▶ Listed records:
------------------------

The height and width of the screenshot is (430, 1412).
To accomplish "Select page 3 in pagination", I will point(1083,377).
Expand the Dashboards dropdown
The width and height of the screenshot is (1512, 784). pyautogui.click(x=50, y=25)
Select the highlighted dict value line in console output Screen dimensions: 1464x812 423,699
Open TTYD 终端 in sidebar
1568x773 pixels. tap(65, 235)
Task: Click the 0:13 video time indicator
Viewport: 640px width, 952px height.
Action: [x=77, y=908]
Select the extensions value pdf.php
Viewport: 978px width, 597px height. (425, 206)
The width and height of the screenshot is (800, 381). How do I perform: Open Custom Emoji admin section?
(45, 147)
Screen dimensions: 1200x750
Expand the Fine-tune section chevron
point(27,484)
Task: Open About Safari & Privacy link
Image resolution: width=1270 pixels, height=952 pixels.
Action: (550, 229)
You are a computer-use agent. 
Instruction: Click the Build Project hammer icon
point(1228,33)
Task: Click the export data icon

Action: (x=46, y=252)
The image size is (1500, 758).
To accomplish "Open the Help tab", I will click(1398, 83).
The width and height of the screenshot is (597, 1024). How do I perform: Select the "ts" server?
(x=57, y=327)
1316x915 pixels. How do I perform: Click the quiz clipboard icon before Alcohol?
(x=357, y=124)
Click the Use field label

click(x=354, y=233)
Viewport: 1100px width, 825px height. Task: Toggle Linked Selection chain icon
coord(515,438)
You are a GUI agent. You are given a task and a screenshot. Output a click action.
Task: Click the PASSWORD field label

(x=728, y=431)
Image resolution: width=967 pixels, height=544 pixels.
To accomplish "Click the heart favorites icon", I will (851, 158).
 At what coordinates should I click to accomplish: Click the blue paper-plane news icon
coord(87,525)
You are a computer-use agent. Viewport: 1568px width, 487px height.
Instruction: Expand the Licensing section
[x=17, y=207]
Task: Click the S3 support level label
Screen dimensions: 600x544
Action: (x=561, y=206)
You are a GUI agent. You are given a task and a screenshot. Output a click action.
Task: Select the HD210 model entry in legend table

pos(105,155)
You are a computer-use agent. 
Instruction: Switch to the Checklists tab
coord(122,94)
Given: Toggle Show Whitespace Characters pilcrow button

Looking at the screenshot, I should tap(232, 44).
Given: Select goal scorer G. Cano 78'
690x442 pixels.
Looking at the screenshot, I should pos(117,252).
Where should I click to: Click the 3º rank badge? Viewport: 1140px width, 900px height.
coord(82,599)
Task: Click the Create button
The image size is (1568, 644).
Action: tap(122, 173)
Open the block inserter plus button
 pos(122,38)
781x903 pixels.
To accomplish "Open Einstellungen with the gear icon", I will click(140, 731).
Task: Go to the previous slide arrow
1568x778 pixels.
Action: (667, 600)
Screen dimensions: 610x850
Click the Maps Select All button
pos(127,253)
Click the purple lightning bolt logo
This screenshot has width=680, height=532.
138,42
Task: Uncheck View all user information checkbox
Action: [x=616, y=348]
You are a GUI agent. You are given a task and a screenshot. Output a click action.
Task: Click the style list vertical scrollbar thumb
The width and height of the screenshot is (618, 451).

------------------------

▶ Exercise brief: Could you write out all the records above again, swapping every "GUI agent" for "graphical interface agent" and leaving everything else unchanged?

▶ Result of the exercise:
The height and width of the screenshot is (430, 1412).
To accomplish "Select page 3 in pagination", I will point(1083,377).
Expand the Dashboards dropdown
The width and height of the screenshot is (1512, 784). pyautogui.click(x=50, y=25)
Select the highlighted dict value line in console output Screen dimensions: 1464x812 423,699
Open TTYD 终端 in sidebar
1568x773 pixels. tap(65, 235)
Task: Click the 0:13 video time indicator
Viewport: 640px width, 952px height.
Action: [x=77, y=908]
Select the extensions value pdf.php
Viewport: 978px width, 597px height. (425, 206)
The width and height of the screenshot is (800, 381). How do I perform: Open Custom Emoji admin section?
(45, 147)
Screen dimensions: 1200x750
Expand the Fine-tune section chevron
point(27,484)
Task: Open About Safari & Privacy link
Image resolution: width=1270 pixels, height=952 pixels.
Action: (550, 229)
You are a computer-use agent. 
Instruction: Click the Build Project hammer icon
point(1228,33)
Task: Click the export data icon

Action: (x=46, y=252)
The image size is (1500, 758).
To accomplish "Open the Help tab", I will click(1398, 83).
The width and height of the screenshot is (597, 1024). How do I perform: Select the "ts" server?
(x=57, y=327)
1316x915 pixels. How do I perform: Click the quiz clipboard icon before Alcohol?
(x=357, y=124)
Click the Use field label

click(x=354, y=233)
Viewport: 1100px width, 825px height. Task: Toggle Linked Selection chain icon
coord(515,438)
You are a graphical interface agent. You are given a task and a screenshot. Output a click action.
Task: Click the PASSWORD field label

(x=728, y=431)
Image resolution: width=967 pixels, height=544 pixels.
To accomplish "Click the heart favorites icon", I will (851, 158).
 At what coordinates should I click to accomplish: Click the blue paper-plane news icon
coord(87,525)
You are a computer-use agent. Viewport: 1568px width, 487px height.
Instruction: Expand the Licensing section
[x=17, y=207]
Task: Click the S3 support level label
Screen dimensions: 600x544
Action: (x=561, y=206)
You are a graphical interface agent. You are given a task and a screenshot. Output a click action.
Task: Select the HD210 model entry in legend table

pos(105,155)
You are a computer-use agent. 
Instruction: Switch to the Checklists tab
coord(122,94)
Given: Toggle Show Whitespace Characters pilcrow button

Looking at the screenshot, I should tap(232, 44).
Given: Select goal scorer G. Cano 78'
690x442 pixels.
Looking at the screenshot, I should pos(117,252).
Where should I click to: Click the 3º rank badge? Viewport: 1140px width, 900px height.
coord(82,599)
Task: Click the Create button
The image size is (1568, 644).
Action: tap(122, 173)
Open the block inserter plus button
 pos(122,38)
781x903 pixels.
To accomplish "Open Einstellungen with the gear icon", I will click(140, 731).
Task: Go to the previous slide arrow
1568x778 pixels.
Action: (667, 600)
Screen dimensions: 610x850
Click the Maps Select All button
pos(127,253)
Click the purple lightning bolt logo
This screenshot has width=680, height=532.
138,42
Task: Uncheck View all user information checkbox
Action: [x=616, y=348]
You are a graphical interface agent. You are given a task and a screenshot. Output a click action.
Task: Click the style list vertical scrollbar thumb
The width and height of the screenshot is (618, 451).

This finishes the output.